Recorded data
□ □ □

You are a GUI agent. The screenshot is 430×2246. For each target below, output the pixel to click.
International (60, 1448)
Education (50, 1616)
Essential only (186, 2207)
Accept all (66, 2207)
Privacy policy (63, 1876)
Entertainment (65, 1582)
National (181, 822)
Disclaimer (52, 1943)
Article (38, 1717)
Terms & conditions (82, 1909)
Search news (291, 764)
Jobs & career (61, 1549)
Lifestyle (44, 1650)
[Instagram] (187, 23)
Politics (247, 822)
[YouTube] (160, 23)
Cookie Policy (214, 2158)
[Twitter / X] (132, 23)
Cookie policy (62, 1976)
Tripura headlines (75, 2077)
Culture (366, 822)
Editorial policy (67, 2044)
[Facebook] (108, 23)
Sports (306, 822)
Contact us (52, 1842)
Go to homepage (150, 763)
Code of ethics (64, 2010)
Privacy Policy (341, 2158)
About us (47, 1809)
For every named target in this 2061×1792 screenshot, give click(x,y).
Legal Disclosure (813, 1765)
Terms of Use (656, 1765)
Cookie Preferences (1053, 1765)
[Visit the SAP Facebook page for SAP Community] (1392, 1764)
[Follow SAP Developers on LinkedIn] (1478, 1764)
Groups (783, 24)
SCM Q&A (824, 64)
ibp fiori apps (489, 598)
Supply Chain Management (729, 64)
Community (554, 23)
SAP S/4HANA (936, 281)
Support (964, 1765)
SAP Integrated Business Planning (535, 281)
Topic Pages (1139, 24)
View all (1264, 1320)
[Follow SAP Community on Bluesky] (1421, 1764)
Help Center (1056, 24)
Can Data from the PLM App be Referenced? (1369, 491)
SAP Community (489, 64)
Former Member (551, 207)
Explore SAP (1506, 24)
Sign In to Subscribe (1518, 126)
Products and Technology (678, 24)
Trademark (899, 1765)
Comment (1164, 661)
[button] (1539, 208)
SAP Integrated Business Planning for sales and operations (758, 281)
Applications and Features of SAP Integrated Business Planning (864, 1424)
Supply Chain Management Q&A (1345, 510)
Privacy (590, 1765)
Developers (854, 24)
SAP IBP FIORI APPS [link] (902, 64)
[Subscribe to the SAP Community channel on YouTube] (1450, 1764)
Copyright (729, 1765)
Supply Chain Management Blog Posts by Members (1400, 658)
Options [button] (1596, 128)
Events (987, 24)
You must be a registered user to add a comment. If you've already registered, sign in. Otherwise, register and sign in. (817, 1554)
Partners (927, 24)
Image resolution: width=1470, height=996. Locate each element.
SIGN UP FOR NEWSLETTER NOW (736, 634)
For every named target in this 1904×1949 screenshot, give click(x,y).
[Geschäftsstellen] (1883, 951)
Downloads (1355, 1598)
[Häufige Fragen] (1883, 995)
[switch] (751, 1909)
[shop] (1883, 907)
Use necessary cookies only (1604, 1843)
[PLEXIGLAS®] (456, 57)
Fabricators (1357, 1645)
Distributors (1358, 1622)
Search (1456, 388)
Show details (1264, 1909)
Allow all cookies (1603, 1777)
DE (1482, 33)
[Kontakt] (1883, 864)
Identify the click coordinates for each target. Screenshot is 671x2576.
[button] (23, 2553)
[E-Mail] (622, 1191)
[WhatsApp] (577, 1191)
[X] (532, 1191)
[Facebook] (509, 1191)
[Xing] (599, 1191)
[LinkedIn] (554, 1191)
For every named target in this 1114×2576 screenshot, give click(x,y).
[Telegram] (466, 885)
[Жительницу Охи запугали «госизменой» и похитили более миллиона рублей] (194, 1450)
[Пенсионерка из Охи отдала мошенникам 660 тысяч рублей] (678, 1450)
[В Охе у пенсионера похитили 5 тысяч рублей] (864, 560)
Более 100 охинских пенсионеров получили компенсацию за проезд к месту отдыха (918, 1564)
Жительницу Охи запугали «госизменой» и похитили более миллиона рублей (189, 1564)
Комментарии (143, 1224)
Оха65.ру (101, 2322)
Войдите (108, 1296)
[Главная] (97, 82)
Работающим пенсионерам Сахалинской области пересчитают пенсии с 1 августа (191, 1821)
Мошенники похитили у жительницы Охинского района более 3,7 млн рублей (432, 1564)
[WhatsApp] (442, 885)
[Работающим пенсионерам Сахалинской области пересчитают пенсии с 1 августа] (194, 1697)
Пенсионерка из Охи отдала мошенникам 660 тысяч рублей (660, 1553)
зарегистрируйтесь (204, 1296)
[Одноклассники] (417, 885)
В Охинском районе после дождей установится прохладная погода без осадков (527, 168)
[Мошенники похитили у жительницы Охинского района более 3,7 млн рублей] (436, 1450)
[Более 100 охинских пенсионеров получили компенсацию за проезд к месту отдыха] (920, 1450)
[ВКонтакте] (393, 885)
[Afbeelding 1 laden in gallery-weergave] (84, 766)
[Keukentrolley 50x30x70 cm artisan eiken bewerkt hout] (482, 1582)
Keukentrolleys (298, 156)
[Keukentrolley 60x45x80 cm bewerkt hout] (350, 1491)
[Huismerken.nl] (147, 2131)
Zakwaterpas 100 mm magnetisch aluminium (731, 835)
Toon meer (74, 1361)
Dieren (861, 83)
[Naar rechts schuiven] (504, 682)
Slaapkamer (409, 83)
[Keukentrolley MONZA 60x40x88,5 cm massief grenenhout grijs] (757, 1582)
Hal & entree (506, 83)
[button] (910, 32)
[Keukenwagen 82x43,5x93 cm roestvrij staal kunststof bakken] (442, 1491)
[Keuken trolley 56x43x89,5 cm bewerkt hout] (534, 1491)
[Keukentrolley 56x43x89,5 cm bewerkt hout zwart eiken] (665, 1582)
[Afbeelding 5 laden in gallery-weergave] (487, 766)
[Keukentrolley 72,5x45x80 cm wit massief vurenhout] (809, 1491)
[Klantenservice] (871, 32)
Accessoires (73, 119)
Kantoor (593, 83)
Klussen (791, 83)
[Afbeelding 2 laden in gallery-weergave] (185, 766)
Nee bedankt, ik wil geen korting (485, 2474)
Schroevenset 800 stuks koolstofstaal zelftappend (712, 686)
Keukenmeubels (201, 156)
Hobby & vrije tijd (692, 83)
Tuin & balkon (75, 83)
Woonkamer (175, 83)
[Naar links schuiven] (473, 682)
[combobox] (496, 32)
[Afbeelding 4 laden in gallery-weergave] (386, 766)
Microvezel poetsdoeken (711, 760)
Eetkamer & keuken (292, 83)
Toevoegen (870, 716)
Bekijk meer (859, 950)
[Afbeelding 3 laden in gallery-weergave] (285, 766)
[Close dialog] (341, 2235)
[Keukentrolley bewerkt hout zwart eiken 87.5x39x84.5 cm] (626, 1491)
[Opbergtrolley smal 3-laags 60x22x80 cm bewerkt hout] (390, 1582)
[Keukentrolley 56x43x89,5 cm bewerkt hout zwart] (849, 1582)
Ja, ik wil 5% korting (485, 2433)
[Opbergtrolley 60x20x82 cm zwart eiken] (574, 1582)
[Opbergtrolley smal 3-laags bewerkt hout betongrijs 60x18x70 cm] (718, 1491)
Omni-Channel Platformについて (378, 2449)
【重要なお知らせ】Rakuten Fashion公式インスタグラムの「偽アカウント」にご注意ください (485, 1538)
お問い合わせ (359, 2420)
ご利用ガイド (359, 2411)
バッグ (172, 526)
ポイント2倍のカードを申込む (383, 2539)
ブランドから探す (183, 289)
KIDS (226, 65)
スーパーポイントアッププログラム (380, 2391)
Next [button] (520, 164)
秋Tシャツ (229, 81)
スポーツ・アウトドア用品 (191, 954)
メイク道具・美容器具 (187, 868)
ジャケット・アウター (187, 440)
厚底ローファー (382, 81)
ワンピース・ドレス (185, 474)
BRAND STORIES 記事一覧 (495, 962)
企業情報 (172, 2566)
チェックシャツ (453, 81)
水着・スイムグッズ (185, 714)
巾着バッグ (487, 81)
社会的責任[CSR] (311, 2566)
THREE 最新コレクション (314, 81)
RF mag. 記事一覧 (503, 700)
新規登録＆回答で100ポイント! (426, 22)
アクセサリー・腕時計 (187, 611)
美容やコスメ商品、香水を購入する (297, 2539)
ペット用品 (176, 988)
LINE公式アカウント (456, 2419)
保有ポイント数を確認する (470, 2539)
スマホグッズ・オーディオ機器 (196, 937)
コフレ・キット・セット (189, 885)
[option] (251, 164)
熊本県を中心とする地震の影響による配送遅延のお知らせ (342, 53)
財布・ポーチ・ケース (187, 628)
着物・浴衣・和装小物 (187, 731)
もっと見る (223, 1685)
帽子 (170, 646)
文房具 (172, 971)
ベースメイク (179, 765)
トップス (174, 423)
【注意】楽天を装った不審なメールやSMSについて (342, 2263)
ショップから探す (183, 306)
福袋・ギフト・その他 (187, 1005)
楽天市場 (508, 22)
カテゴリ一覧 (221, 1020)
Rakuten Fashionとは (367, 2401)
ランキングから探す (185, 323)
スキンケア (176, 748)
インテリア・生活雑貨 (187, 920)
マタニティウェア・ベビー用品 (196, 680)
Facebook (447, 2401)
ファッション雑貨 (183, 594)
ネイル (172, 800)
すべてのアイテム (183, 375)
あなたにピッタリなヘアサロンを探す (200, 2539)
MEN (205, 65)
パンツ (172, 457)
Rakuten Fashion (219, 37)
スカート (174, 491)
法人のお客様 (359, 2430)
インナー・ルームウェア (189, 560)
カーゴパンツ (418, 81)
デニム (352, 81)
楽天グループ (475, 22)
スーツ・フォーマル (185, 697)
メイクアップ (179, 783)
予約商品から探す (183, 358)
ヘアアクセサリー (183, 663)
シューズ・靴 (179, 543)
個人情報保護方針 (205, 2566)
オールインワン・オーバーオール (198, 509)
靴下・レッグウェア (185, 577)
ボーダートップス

□ □ □

Look over the records above, and wherever a line contains the string "each", copy that line.

• _Response area_:
You are a GUI agent. The screenshot is 430×2246. For each target below, output the pixel to click.
Image resolution: width=1470, height=996. Locate each element.
Identify the click coordinates for each target. Screenshot is 671x2576.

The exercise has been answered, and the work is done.